[SELECTED EXCERPT]:
=======
In accordance with the recommendation of the Committee, the Company has since formulated a Remuneration Policy for directors, key managerial personnel and other employees of the Company. The Committee is responsible for recommending the fixation and periodic revision of remuneration of the Managing Director. The Committee also decides on payment of commission to non-executive Directors and other senior managerial personnel. The performance evaluation criteria for non-executive including independent directors laid down by Committee and taken on record by the Board includes-

a. Attendance and participation in the Meetings.

b. Preparedness for the Meetings.

c Understanding of the Company and the external environment in which it operates and contributes to strategic direction.

d. Raising of valid concerns to the Board and constructive contribution to issues and active participation at meetings.
=======
[Recorded data]:
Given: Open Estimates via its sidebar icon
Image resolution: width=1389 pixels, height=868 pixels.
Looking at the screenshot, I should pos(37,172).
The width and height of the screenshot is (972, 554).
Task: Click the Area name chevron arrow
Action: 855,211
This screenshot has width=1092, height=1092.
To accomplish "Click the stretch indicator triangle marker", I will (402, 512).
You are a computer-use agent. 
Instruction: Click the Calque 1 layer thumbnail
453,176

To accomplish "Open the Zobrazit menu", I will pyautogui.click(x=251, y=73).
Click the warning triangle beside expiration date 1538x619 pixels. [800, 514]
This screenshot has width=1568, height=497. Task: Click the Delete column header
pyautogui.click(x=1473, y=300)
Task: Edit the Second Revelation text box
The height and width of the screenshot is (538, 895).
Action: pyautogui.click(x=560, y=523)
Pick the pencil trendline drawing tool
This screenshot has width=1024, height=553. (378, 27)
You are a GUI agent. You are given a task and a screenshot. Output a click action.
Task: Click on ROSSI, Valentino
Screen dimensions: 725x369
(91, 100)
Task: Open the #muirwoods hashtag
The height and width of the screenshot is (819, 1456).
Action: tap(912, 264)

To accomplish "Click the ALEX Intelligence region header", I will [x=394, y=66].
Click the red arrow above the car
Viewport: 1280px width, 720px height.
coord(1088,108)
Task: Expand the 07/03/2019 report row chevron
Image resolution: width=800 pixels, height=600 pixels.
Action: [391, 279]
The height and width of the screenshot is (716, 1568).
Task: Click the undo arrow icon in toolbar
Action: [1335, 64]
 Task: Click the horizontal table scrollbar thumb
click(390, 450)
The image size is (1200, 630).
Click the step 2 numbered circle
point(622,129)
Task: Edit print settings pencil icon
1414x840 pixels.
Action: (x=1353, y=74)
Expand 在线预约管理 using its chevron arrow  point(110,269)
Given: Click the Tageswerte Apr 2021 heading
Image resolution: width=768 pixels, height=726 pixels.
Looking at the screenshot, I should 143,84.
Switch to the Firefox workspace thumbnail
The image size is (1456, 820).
=======
[REQUIRED TASKS]:
- 1) Count the lines of the records that contain the string "pyautogui". Reply with the number only.
- 2) Continue the excerpt on the remuneration committee and director evaluation from the point where it stops.

[RESPONSES]:
- 1) 3

- 2)
e. Engaging with and challenging the management team without being confrontational or obstructionist.

The performance evaluation of Independent Directors was done by the entire Board of Directors and in the evaluation, the Directors who are subject to evaluation had not participated.

2. Composition

The Nomination and Remuneration Committee comprises 3 Directors, all of whom are Non - Executive Independent Directors. The composition of the Nomination and Remuneration Committee, meetings held and attendance thereof are as below:

3. Meetings

During the year ended 31st March, 2016, the Nomination ant Remuneration Committee met thrice on 6th May, 2015, 31st July 2015 and 29th January, 2016.

4. Remuneration Policy -

Payment of remuneration to the Managing Director is governed by the agreement executed between him and the Company and are also governed by Board and Shareholders' resolutions. The remuneration structure comprises salary, variable pay, perquisites and allowances and retirement benefits in the forms of superannuation and gratuity. The Company does not have any Employee Stock Option Scheme.

The details of the remuneration paid or payable to the Non­Executive Directors and the Executive Director have been given below.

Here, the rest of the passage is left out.